本文使用scipy的leastsq函数实现,代码如下。
from scipy.optimize import leastsq
import numpy as np
def main():
# data provided
x = np.array([[1, 50, 5, 200], [1, 50, 5, 400], [1, 50, 5, 600], [1, 50, 5, 800], [1, 50, 5, 1000],
[1, 50, 10, 200], [1, 50, 10, 400], [1, 50, 10, 600], [1, 50, 10, 800], [1, 50, 10, 1000],
[1, 60, 5, 200], [1, 60, 5, 400], [1, 60, 5, 600], [1, 60, 5, 800], [1, 60, 5, 1000],
[1, 60, 10, 200], [1, 60, 10, 400], [1, 60, 10, 600], [1, 60, 10, 800], [1, 60, 10, 1000],
[1, 70, 5, 200], [1, 70, 5, 400], [1, 70, 5, 600], [1, 70, 5, 800], [1, 70, 5, 1000],
[1, 70, 10, 200], [1, 70, 10, 400]])
y = np.array([7.434, 3.011, 1.437, 0.6728, 0.00036,
5.518, 2.556, 1.341, 0.6824, 0.0001,
18.22, 7.344, 4.066, 1.799, 1.218,
16.11, 9.448, 4.752, 2.245, 1.539,
18.14, 12.88, 7.29, 3.449, 2.533,
15.76, 16.24])
# here, create lambda functions for Line fit
# tpl is a tuple that contains the parameters of the fit
funcLine=lambda tpl,x: np.dot(x, tpl)
# func is going to be a placeholder for funcLine,funcQuad or whatever
# function we would like to fit
func = funcLine
# ErrorFunc is the diference between the func and the y "experimental" data
ErrorFunc = lambda tpl, x, y: func(tpl, x)-y
#tplInitial contains the "first guess" of the parameters
tplInitial=[1.0, 1.0, 1.0, 1.0]
# leastsq finds the set of parameters in the tuple tpl that minimizes
# ErrorFunc=yfit-yExperimental
tplFinal, success = leastsq(ErrorFunc, tplInitial, args=(x, y))

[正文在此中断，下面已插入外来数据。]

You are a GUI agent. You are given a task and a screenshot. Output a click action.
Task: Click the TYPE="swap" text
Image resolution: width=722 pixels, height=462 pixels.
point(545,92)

print('linear fit', tplFinal)
print(funcLine(tplFinal, x))
if __name__ == "__main__":
main()
# tplFinal值
[-8.43371266 0.3787503 0.11744081 -0.01485372]
# y预测值
[ 8.12026253 5.1495184 2.17877428 -0.79196984 -3.76271396
8.70746659 5.73672247 2.76597835 -0.20476577 -3.17550989
11.90776557 8.93702145 5.96627733 2.99553321 0.02478909
12.49496964 9.52422552 6.5534814 3.58273728 0.61199315
15.69526862 12.7245245 9.75378038 6.78303626 3.81229214
16.28247269 13.31172857]
a) 从结果可以看出使用线性模型拟合的效果并不是特别好,可进一步尝试使用二次曲线等较复杂模型。
b) 拟合直线应首先自己观察一下给定数据x、y之间是否有什么关系。比如上述所给数据明显是一个基于控制变量的对照组实验,先观察一下其自变量(特征)与因变量(目标)之间的关系,你会明显发现自变量x3(200, 400, 600...)
与y值成负相关。这样至少心里有个底儿。
c) 感觉使用scipy的leastsq函数来做并不是那么方便,下次可尝试使用sklearn包。